How to manage your mortgage renewal during a time of economic uncertainty
1. Don’t just sign your renewal; it’s a great time to evaluate thoroughly
Your lender may offer a quick and easy renewal, but quick doesn’t mean it’s the best option for you. Their offer is often based on general criteria and not on your specific financial situation or the current market dynamics.
During uncertain times, the right mortgage and interest rate are your first line of defense. It’s about shopping around with the help of a professional mortgage expert, which means you are not just reacting, you are comparing and leveraging market competition.
2. Consider extending your amortization period to help you improve your cash flow
With inflation driving up the cost of everything from groceries to home furnishings, managing cash flow is critical. Stretching your amortization can give you monthly breathing room, even if it costs more in interest over the long term.
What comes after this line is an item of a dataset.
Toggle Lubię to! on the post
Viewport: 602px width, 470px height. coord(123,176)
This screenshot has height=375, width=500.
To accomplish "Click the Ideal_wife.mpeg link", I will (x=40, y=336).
Think of it as a temporary relief; it reduces financial stress now, giving you time to stabilize before accelerating payments again when interest rates drop or income improves.
3. Eliminate high interest debts
Economic uncertainty increases the risk of carrying unsecured debt. If you have credit card balances, lines of credit, or car loans at eight to 20 percent interest, consolidating them into your mortgage, even at today’s higher rates, can dramatically improve your cash flow and reduce financial liability.
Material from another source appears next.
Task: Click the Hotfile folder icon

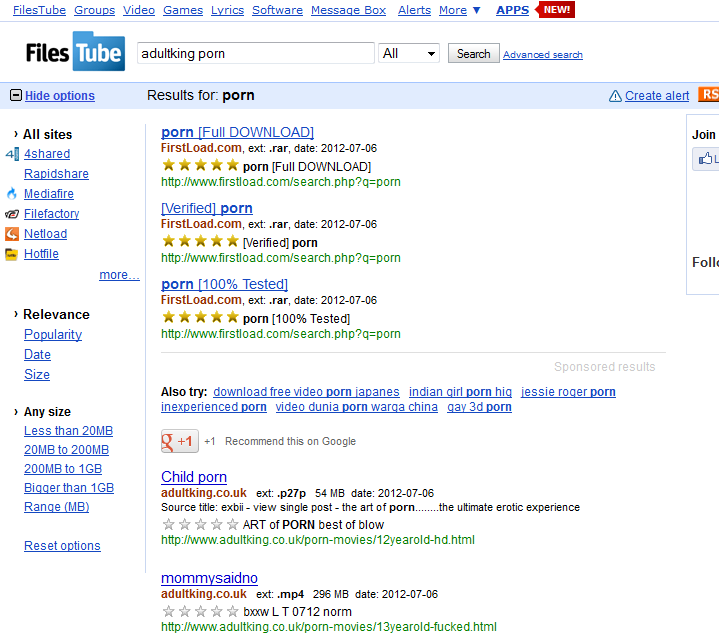Action: click(11, 254)
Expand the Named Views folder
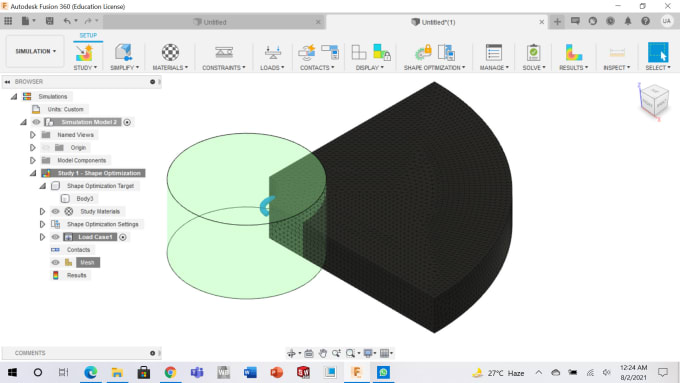680x383 pixels. coord(33,135)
4. Unlock equity as an economic safety value
If you have built up equity in your home, it can serve as a great strategy to fund home improvements/renovations, purchase an investment property or income-generating assets or contingency funds. This can be done by increasing your mortgage amount or getting a HELOC (home equity line of credit).
During an unstable market, having access to liquidity via a HELOC is a great strategy and using it wisely is a great way to create more wealth.
5. Rethink your mortgage structure
Variable-rate borrowers have felt the sting of rapid rate hikes. If uncertainty makes you anxious, lock into a fixed rate to provide the stability you need.
However, if you have more of a risk tolerance and a longer time horizon, variable/adjustable rates, especially if interest rates peak and fall, may still offer savings. The right choice depends on your personality, goals and cash flow flexibility, not just market predictions.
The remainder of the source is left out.